Track who's online with clientIdsAtom() (backed by the 'update' event for heartbeat-based offline detection), and get stable per-client atom references via Atom.family:

// Reactive list of connected client IDs
const onlineIds = handle.clientIdsAtom()

// Stable atom per client — value becomes undefined when they go offline
const bobStateAtom = handle.remoteStateFamily(bobClientId)

// Full states map
const allStates = handle.statesAtom() // Atom<ReadonlyMap<number, PresenceState>>

API Reference

YDocument.make(schema)

Creates a new Y.Doc and typed root from an Effect Schema. Returns { doc, root }.

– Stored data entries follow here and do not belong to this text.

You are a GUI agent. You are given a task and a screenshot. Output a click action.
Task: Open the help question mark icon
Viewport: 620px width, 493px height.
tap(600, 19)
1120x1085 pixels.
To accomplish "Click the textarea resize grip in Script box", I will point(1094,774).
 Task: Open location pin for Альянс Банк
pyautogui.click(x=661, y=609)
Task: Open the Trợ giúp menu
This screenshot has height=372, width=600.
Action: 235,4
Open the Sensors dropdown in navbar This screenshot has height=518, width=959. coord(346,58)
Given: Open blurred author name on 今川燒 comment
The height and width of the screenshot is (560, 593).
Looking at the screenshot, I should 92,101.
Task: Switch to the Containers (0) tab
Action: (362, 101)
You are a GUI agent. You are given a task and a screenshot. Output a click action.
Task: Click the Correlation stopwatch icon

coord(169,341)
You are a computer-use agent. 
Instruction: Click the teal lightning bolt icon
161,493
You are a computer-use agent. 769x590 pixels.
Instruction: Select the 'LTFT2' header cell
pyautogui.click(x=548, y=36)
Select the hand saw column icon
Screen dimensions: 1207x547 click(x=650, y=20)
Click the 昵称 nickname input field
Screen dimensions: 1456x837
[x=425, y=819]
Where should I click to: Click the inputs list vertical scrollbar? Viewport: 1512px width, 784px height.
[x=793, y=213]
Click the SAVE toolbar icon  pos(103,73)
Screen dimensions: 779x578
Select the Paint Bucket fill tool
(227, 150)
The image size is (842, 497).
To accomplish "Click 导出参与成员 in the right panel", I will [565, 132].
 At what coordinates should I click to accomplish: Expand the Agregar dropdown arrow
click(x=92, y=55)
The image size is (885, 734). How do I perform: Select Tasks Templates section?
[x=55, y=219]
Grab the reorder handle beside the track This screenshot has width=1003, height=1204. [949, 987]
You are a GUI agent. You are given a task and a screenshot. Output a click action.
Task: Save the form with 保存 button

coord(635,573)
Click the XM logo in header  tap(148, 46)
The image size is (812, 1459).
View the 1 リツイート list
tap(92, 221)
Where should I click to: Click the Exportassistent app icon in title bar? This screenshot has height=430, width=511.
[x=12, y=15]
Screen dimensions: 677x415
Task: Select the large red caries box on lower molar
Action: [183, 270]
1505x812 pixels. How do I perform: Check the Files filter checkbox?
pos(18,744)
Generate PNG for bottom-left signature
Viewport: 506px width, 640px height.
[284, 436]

YDocument.bind(schema, doc)

Binds a typed root to an existing Y.Doc.

YDocument.transact(root, fn)

Wraps operations in a single Yjs transaction.

YText

Schema marker for collaborative text fields. Maps to Y.Text in the Yjs document. Access the Y.Text instance via .unsafeGet() and manipulate it using the standard Yjs Text API.

YLens<T>

| Method | Returns | Description | |--------|---------|-------------| | focus(key) | YLens<T[K]> | Focus on a child field or record entry | | unsafeGet() | T \| undefined | Read the current value | | unsafeSet(value) | void | Write with validation (throws on failure) | | set(value) | Effect<void, ParseError> | Write with validation (Effect-based) | | get() | Effect<T, ParseError> | Read with validation | | atom() | Atom<T \| undefined> | Reactive atom that updates on Yjs changes |

ReadonlyYLens<T>

Read-only variant of YLens<T>. Used for remote awareness states.

| Method | Returns | Description | |--------|---------|-------------| | focus(key) | ReadonlyYLens<T[K]> | Focus on a child field | | unsafeGet() | T \| undefined | Read the current value | | get() | Effect<T, ParseError> | Read with validation | | atom() | Atom<T \| undefined> | Reactive atom that updates on changes |

YAwareness.make(schema, doc)

Creates a new Awareness instance (from y-protocols) bound to a Y.Doc and returns a YAwarenessHandle<A>.

YAwareness.bind(schema, awareness)

Binds a schema to an existing Awareness instance (e.g., from a provider like y-websocket).

YAwarenessHandle<A>

| Property / Method | Returns | Description | |-------------------|---------|-------------| | local | YLens<A> | Read-write lens for the local client's state | | remote(clientId) | ReadonlyYLens<A> | Read-only lens for a remote client's state | | clearLocal() | Effect<void> | Set local state to null (signals offline) | | unsafeClearLocal() | void | Set local state to null (throws on failure) | | unsafeGetStates() | ReadonlyMap<number, A> | All clients' states (unvalidated) | | getStates() | Effect<ReadonlyMap<number, A>, ParseError> | All states with validation | | statesAtom() | Atom<ReadonlyMap<number, A>> | Reactive atom for all states | | clientIdsAtom() | Atom<ReadonlyArray<number>> | Reactive presence tracking (uses 'update' event) | | remoteStateFamily | (id: number) => Atom<A \| undefined> | Stable per-client atoms via Atom.family |

Limitations

• Discriminated unions are detected and rejected at document creation time with a clear error. Support may be added in the future when conflict resolution semantics are well-defined.
• Y.XmlFragment / Y.XmlElement are not supported.
• Schema migrations between versions are not handled — this is a separate concern.
• Undo/Redo integration with Y.UndoManager is not yet wired into the lens API.
• Persistence adapters — users wire persistence at the Y.Doc level.
• Full optics — prisms, traversals, isos deferred to a future version.

Development

pnpm install
pnpm test      # run tests
pnpm check     # type check
pnpm build     # build for distribution